((

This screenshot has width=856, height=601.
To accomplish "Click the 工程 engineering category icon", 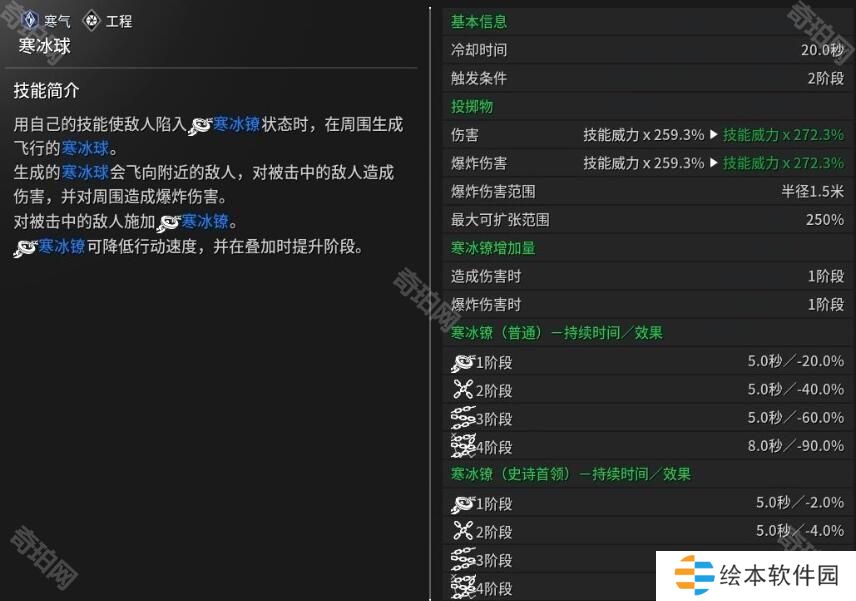I will (92, 20).
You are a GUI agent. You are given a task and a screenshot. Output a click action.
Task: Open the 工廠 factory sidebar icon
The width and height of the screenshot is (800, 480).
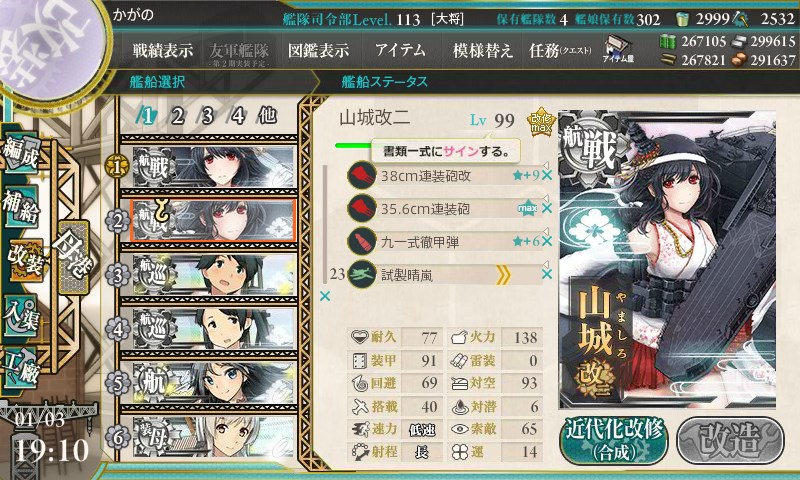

))

What is expected -
Keeping pictures out, repeat exactly the lines from the one containing "Task: Open the 工廠 factory sidebar icon" through the end of the listing.

Result -
Task: Open the 工廠 factory sidebar icon
The width and height of the screenshot is (800, 480).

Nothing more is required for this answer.